Seni dan Keahlian Menulis Resep yang Tepat dan Rasional 
Penulisan resep adalah “tindakan terakhir” dari dokter untuk penderitanya, yaitu setelah menentukan anamnesis, diagnosis dan prognosis serta terapi yang akan diberikan; terapi dapat profilaktik, simptomatik atau kausal. Penulisan resep yang tepat dan rasional merupakan penerapan berbagai ilmu, karena begitu banyak variabel-variabel yang harus diperhatikan, maupun variabel unsur obat dan kemungkinan kombinasi obat, ataupun variabel penderitanya secara individual. Resep yang jelas adalah tulisannya terbaca. Misalnya nama obatnya ditulis secara betul dan sempurna/lengkap. Nama obat harus ditulis yang betul, hal ini perlu mendapat perhatian karena banyak obat yang tulisannya atau bunyinya hampir sama, sedangkan khasiatnya berbeda.

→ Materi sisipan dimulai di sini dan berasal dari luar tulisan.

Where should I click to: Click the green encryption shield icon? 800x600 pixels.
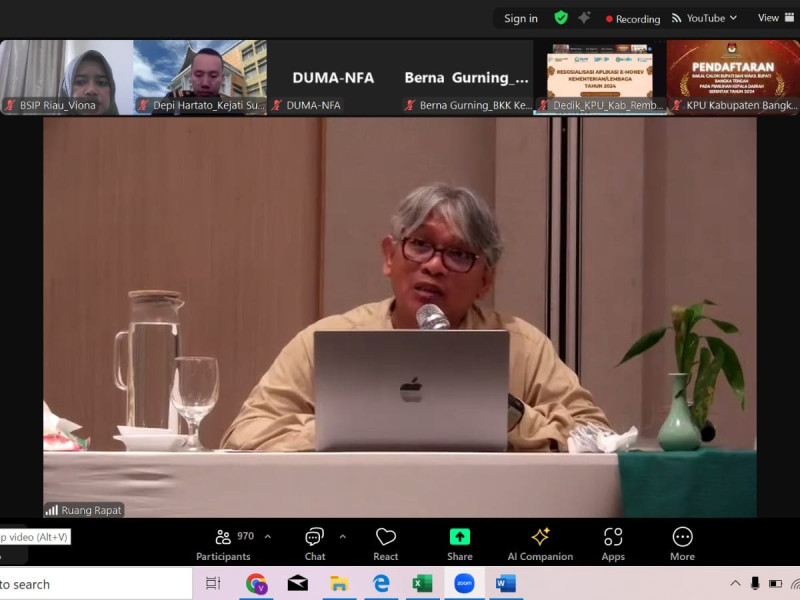[x=561, y=18]
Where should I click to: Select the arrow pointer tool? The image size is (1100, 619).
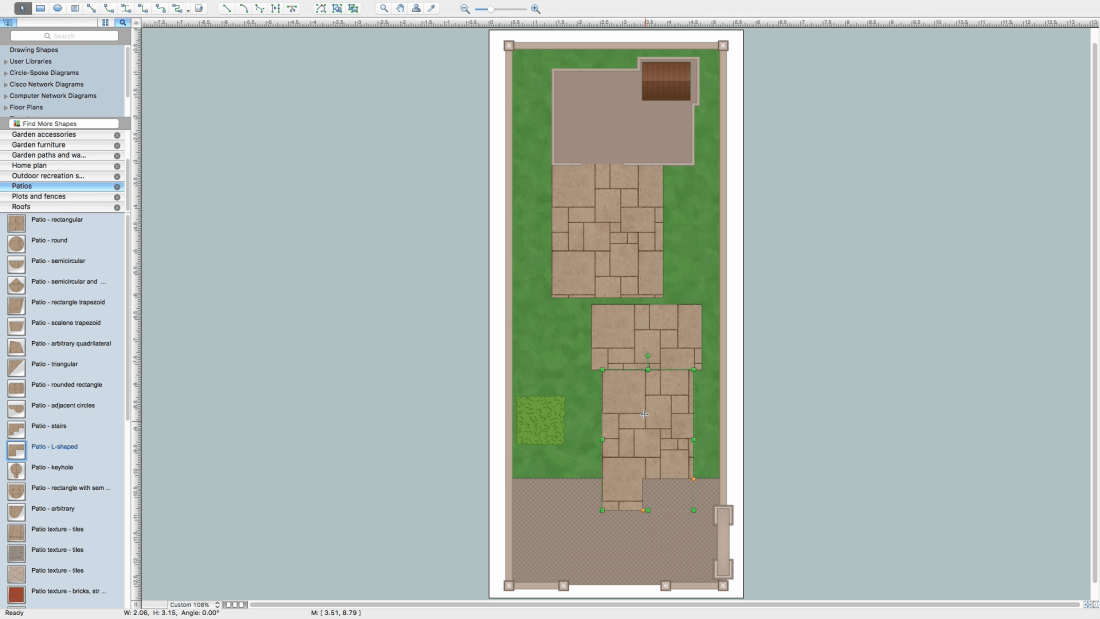point(22,8)
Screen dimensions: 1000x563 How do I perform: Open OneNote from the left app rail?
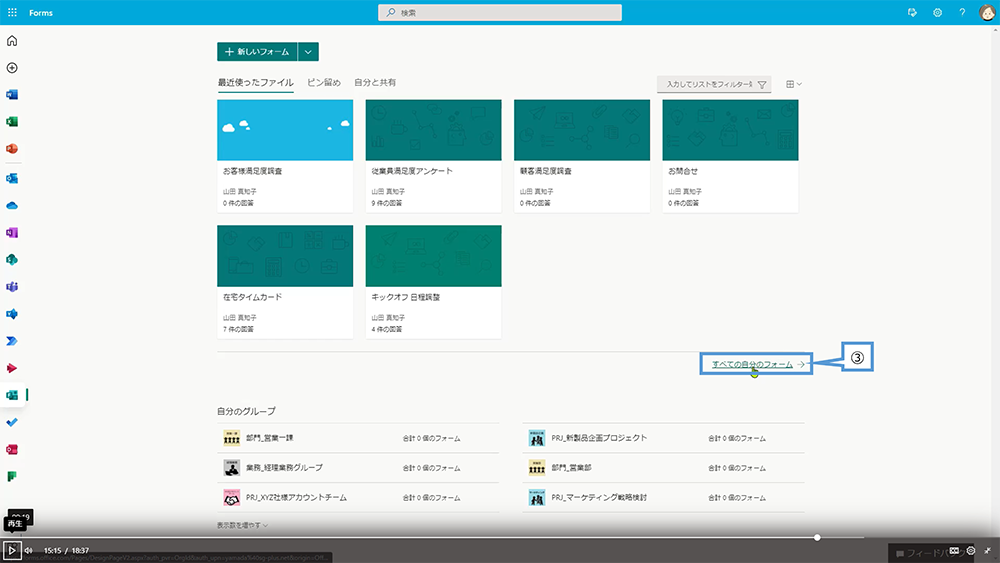click(12, 232)
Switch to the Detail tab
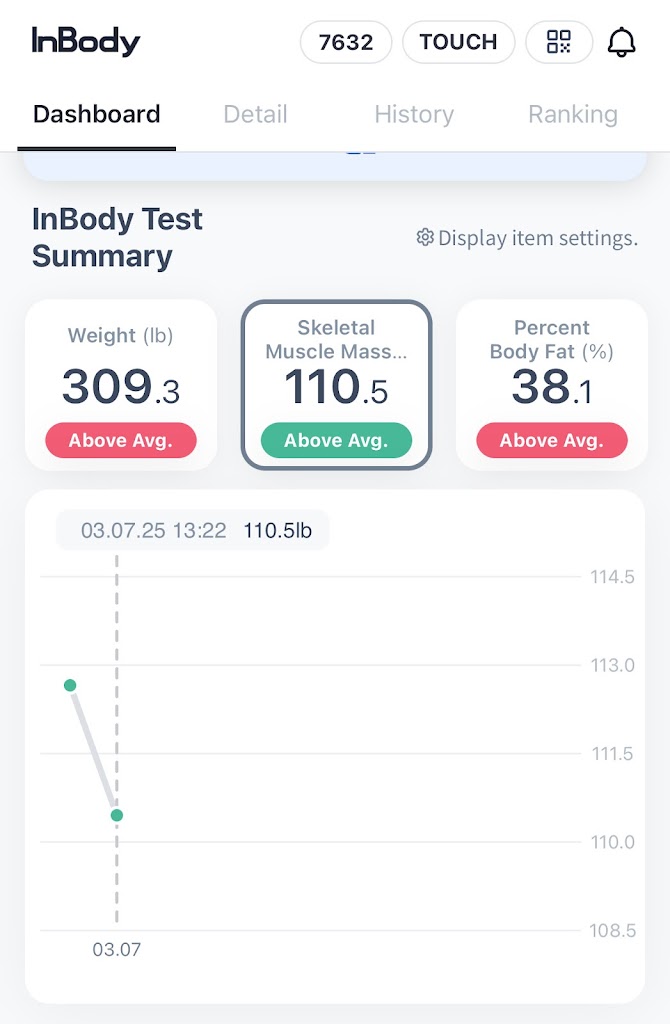 [x=255, y=114]
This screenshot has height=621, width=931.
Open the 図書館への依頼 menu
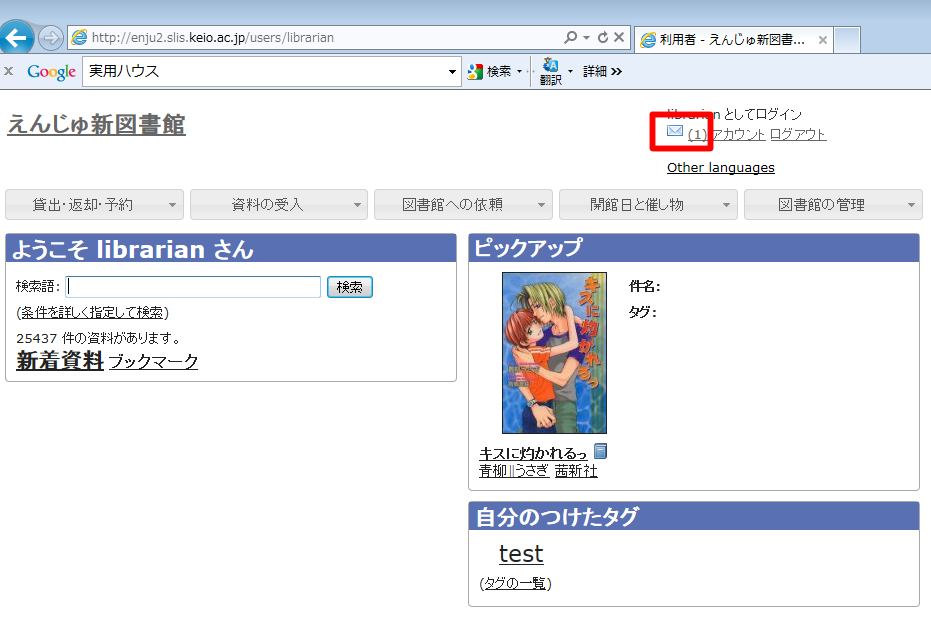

Resep yang tepat, aman, dan rasional adalah resep yang memenuhi lima tepat, ialah sebagai berikut : setelah diagnosanya tepat maka kemudian memilih obatnya tepat yang sesuai dengan penyakitnya diberikan dengandosis yang tepat, dalam bentuk sediaan yang tepat, diberikan pada waktu yang tepat, dengan cara yang tepat, dan untuk penderita yang tepat.
Resep yang tepat, aman, dan rasional adalah resep yang memenuhi lima tepat, ialah sebagai berikut:
1.           Tepat obat; obat dipilih dengan mempertimbangkan manfaat dan risiko, rasio antara manfaat dan harga, dan rasio terapi.
2.        Tepat dosis; dosis ditentukan oleh faktor obat (sifat kimia, fisika, dan toksisitas), cara pemberian obat (oral, parenteral, rectal, local), factor penderita (umur, berat badan, jenis kelamin, ras, toleransi, obesitas, sensitivitas individu dan patofisiologi).
3.          Tepat bentuk sediaan obat; menentukan bentuk sediaan berdasarkan efek terapi maksimal, efek samping minimal, aman dan cocok, mudah, praktis, dan harga murah.
4.      Tepat cara dan waktu penggunaan obat; obat dipilih berdasarkan daya kerja obat, bioavaibilitas, serta pola hidup penderita (pola makan, tidur, defekasi, dan lain-lain).
5.        Tepat penderita; obat disesuaikan dengan keadaan penderita yaitu bayi, anak-anak, dewasa dan orang tua, ibu menyusui, obesitas, dan malnutrisi.

Beberapa kebiasaan peresepan yang tidak rasional akan mempengaruhi mutu pengobatan dan pelayanan secara langsung atau tidak langsung. Secara luas mempunyai pengaruh terhadap upaya penurunan mortalitas dan morbiditas penyakit-penyakit tertentu, misalnya kebiasaan selalu memberikan antibiotik dan antidiare terhadap kasus-kasus diare akut, dengan melupakan pemberian oralit akan meningkatkan mortalitas dan morbiditas dari setiap kasus diare dengan penanganan tersebut.
Pemakaian obat-obatan tanpa indikasi yang jelas merupakan pemborosan dipandang dari sisi pasien maupun sistem pelayanan. Penulis resep mungkin kurang memperhatikan dampak ekonomi ini, tetapi hal ini akan menimbulkan kerugian dari segi ekonomi dan psikososial pasien.